Domestic resources have been key to the success of all of the world’s biggest economies and India should be no different, he said. “We thought India should have a company.”
The goal is to invest in more local production of all commodities to feed India’s rapidly growing economy, which currently depends on imports for 80 percent of its oil and minerals. What’s less clear is how Agarwal’s stake in Anglo American Plc fits into that plan. The structure of his purchase last year — he’s now Anglo’s top shareholder but effectively rents the shares — led to speculation that he might take an activist role and seek to merge assets with Vedanta.
Management talks
Anglo’s management have consulted Agarwal regularly, he said, and so far his interventions have been limited to advice that the miner shouldn’t abandon South Africa as well as offering to help it expand into India. He said he’s committed to his 21 percent stake in Anglo.

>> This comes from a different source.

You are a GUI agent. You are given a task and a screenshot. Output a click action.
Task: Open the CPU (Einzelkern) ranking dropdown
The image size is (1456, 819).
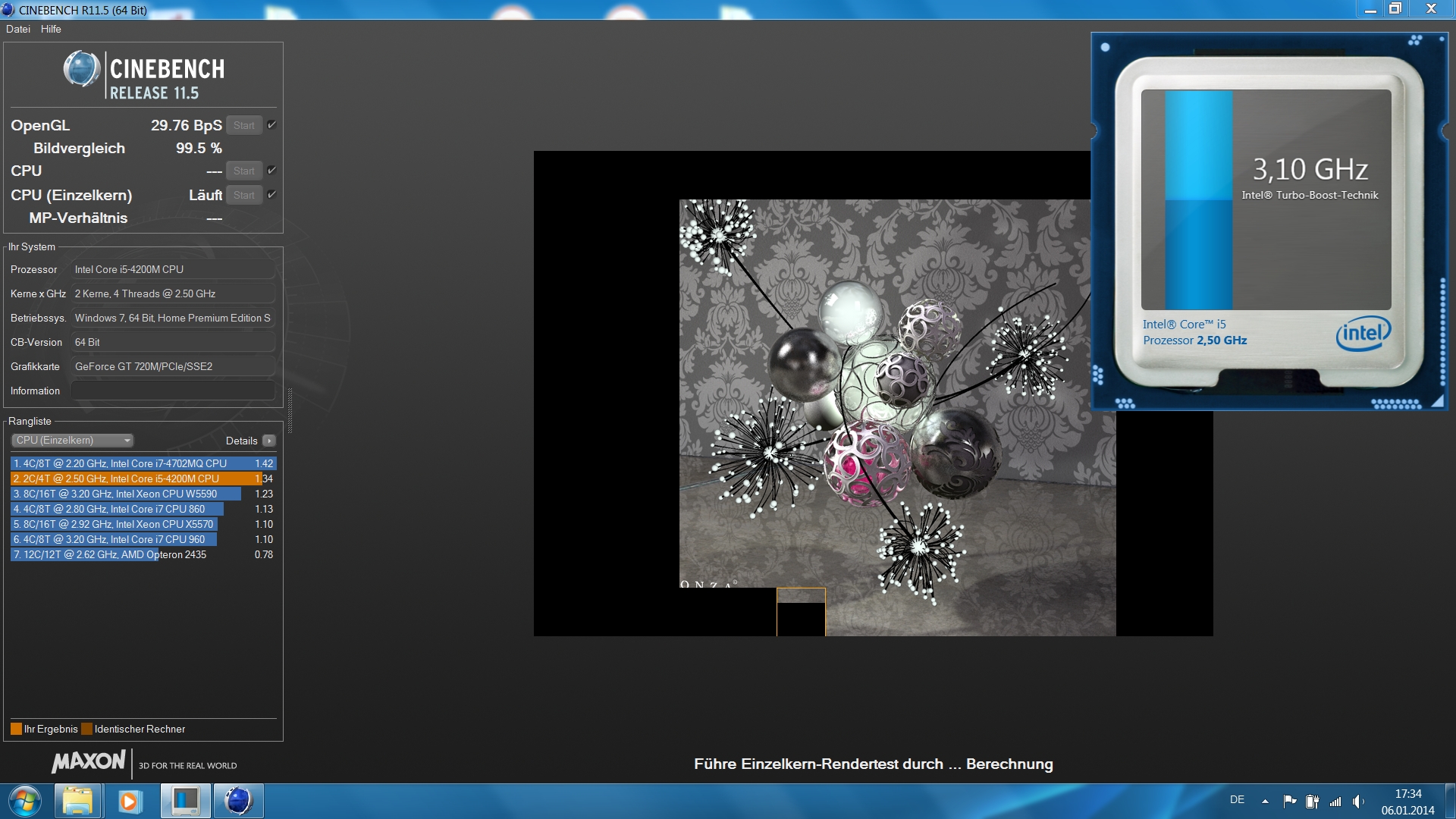[x=73, y=441]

“I am long-term, we can always keep extending, I can buy the bonds,” he said. “We can do anything.”
The self-made businessman has enjoyed an audacious ascent from a small-town metal business in northern India to chairman of Vedanta, which he founded in Mumbai in 1976 and listed in London in 2003. Through its local Vedanta Ltd. and Hindustan Zinc Ltd. units, it controls oil fields, zinc mines, iron ore assets and aluminum and copper operations in India. It also has mines in Zambia and South Africa.
To keep expanding, Vedanta will invest $8 billion in the next 2 1/2 years. That’s a bigger share of annual revenue than miners such as Rio Tinto Group and Anglo have pledged to spend over a similar period.

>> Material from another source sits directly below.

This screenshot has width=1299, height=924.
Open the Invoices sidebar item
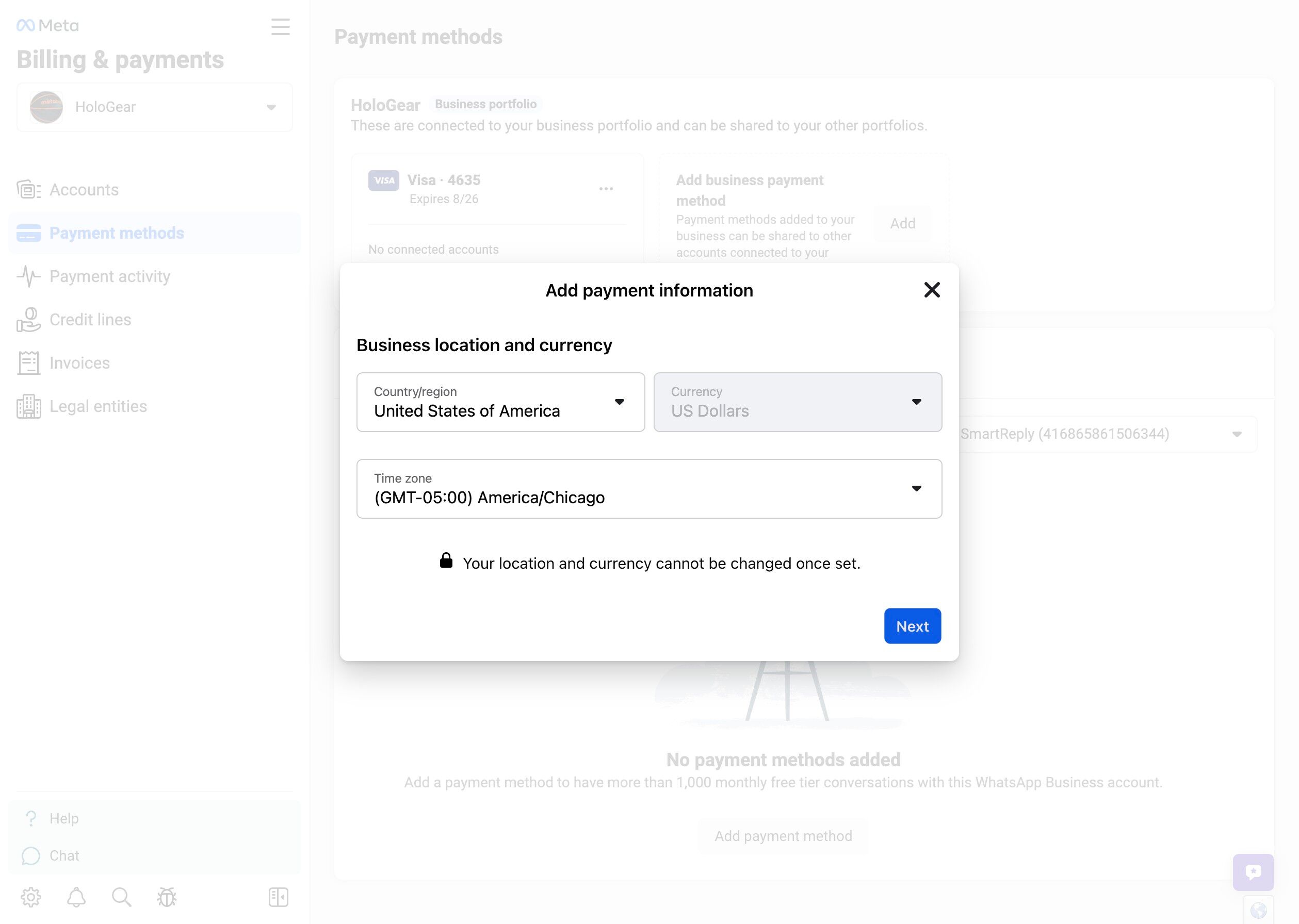79,363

“We take chances,” Agarwal said. “We are like a river, we are going as and where assets are available.”
Agarwal’s confidence is largely driven by India’s reliance on imported raw materials. The country’s economy is expected to triple by 2030, and at the moment oil and mineral imports cost the nation about $300 billion a year, he said. By developing local mines, he hopes to curb that import spend and increase the mining industry’s contribution to the economy from 2.5 percent to 10 percent.

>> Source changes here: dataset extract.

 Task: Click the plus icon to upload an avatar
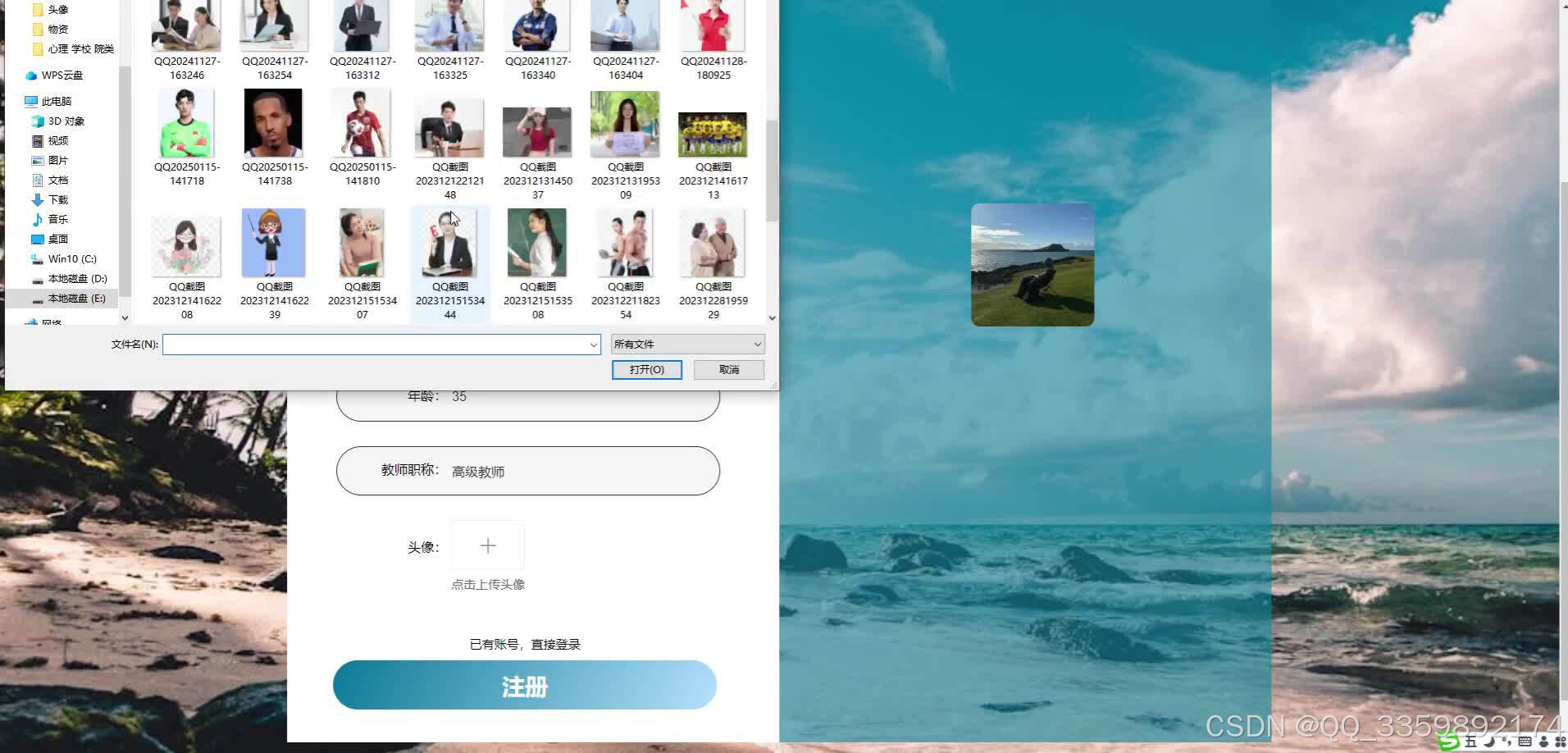487,545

“In India we have enough resources,” Agarwal said “India’s policies are liberalizing and improving the ease of doing business, and we don’t have to go outside of India.”
While Agarwal sees Vedanta’s growth and his philanthropy as key to helping reduce India’s poverty, the company’s expansion plans haven’t always been welcomed in the country. Deaths this week during protests at its copper smelting operations in southern India are the latest incidents in a controversial rise that has seen the company clash with communities and environmental standards. It shows the challenges of mining in the world’s most populated democracy.
Last month, Agarwal hired AngloGold Ashanti Ltd.’s Srinivasan Venkatakrishnan to take over as chief executive officer, giving Vedanta a chief with global mining experience and a strong reputation in India. Agarwal said it will allow him to better focus on company strategy, in the way he did before former CEO Tom Albanese left last year, as well as philanthropic work. But he won’t be walking away from the company.
“I’ll never retire, why should I retire,” he said.